Adapté d’une comédie musicale jouée à Broadway, Rock forever est à la traîne d’un phénomène déjà daté : celui de la MTVisation du rock et de la récupération de ses standards par le télé crochet. C’est cette même féérie de prime-time qui, ici, vient happer le folklore hard rock des années 80, sacrifié sur l’autel de l’esthétique plateau télé : saturation de spots fuchsia et acteurs principaux pré-pubères aux voix d’or plastifiées et à la peau abricot. Mais Rock forever dissimule un deuxième film, qui tient d’abord du pur effet d’annonce : Tom Cruise fringué en leader des Scorpions, ce n’est pas tout à fait rien comme promesse. Devant le film, on comprend néanmoins qu’il y a malentendu, et que Rock forever n’est pas autre chose que la digestion complète du comique made in Saturday night live au sein de la comédie musicale poubelle façon Mamma Mia.

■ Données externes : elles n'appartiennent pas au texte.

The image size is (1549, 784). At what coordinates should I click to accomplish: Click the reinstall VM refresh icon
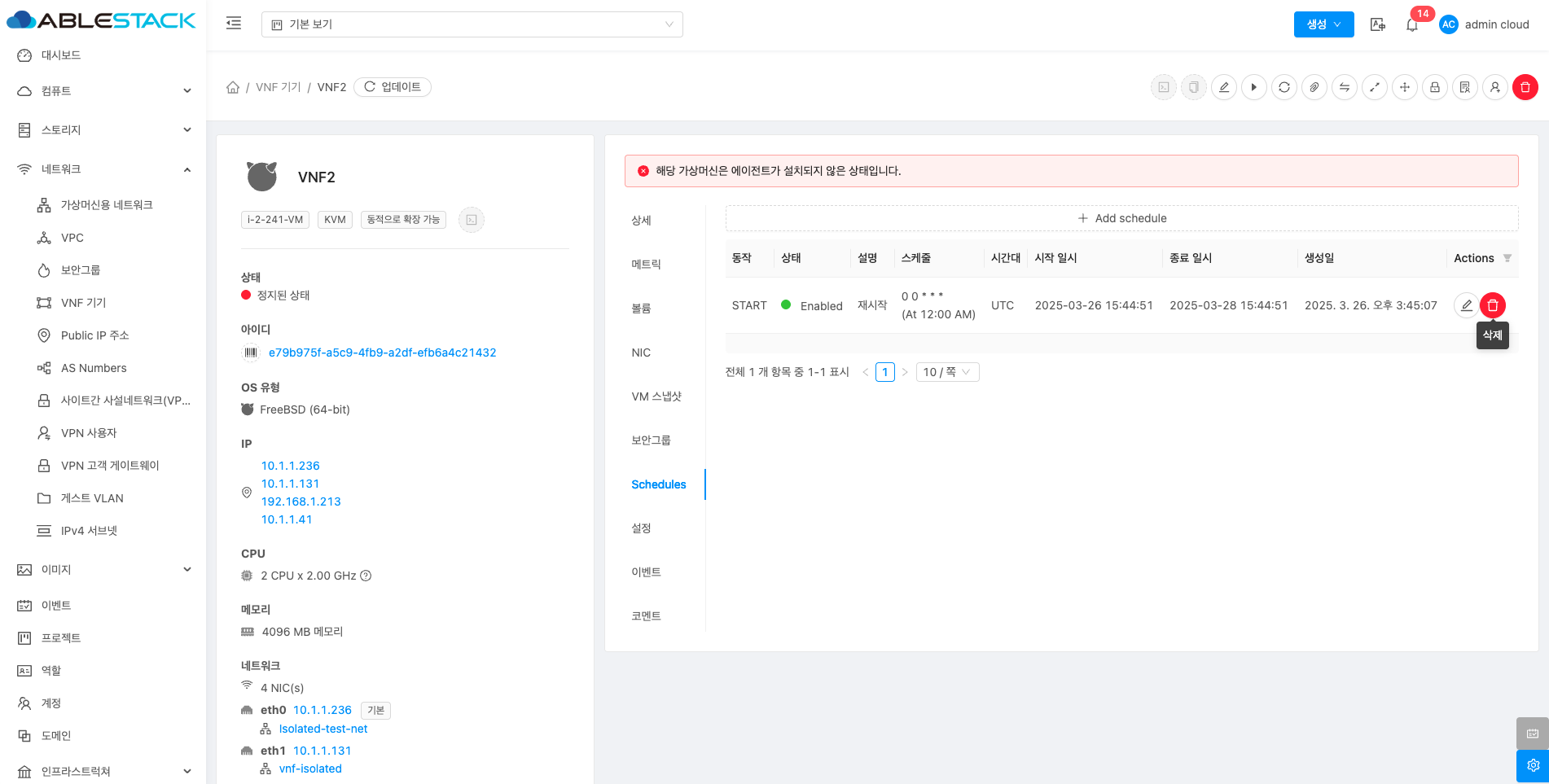pyautogui.click(x=1284, y=87)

Le film est en cela plus proche d’une soirée au Hard Rock Café que de Spinal tap, dont il revendique pourtant les prétentions parodiques à travers les personnages joués par Baldwin, Russell Brand et Tom Cruise. Sauf qu’à la vue des gesticulations de l’acteur, l’exercice clownesque apparaît vite pour ce qu’il est : une démonstration de virtuosité complaisante et éculée, à peu près totalement dépourvue d’intérêt. L’auto-parodie télévisée s’étant généralisée jusqu’à la nausée, il faudrait être naïf pour voir ici autre chose qu’une pure affaire d’auto-promotion : le ricanement a simplement pris la place du star-system, de sa capacité à éblouir, tout en donnant l’excuse de la performance réflexive – Tom Cruise qui joue Tom Cruise, qui se moque de lui-même. L’acteur campe le personnage de Stacee Jaxx, rockstar stone comme un légume, obsédé sexuel, reptile de cuir qui bombe le torse et tend les fesses comme Iggy pop : c’est l’évident avatar de lui-même, juste un peu plus outré. C’est aussi une impasse, parce que ce type de second degré, qui est une nouvelle norme du divertissement mainstream, ne fait plus tellement rire, et d’autant moins ici, au milieu de cette monstruosité télévisuelle qui évoque le genre flippant du pré-teen movie Disney Channel : amour platonique et guitare en plastique.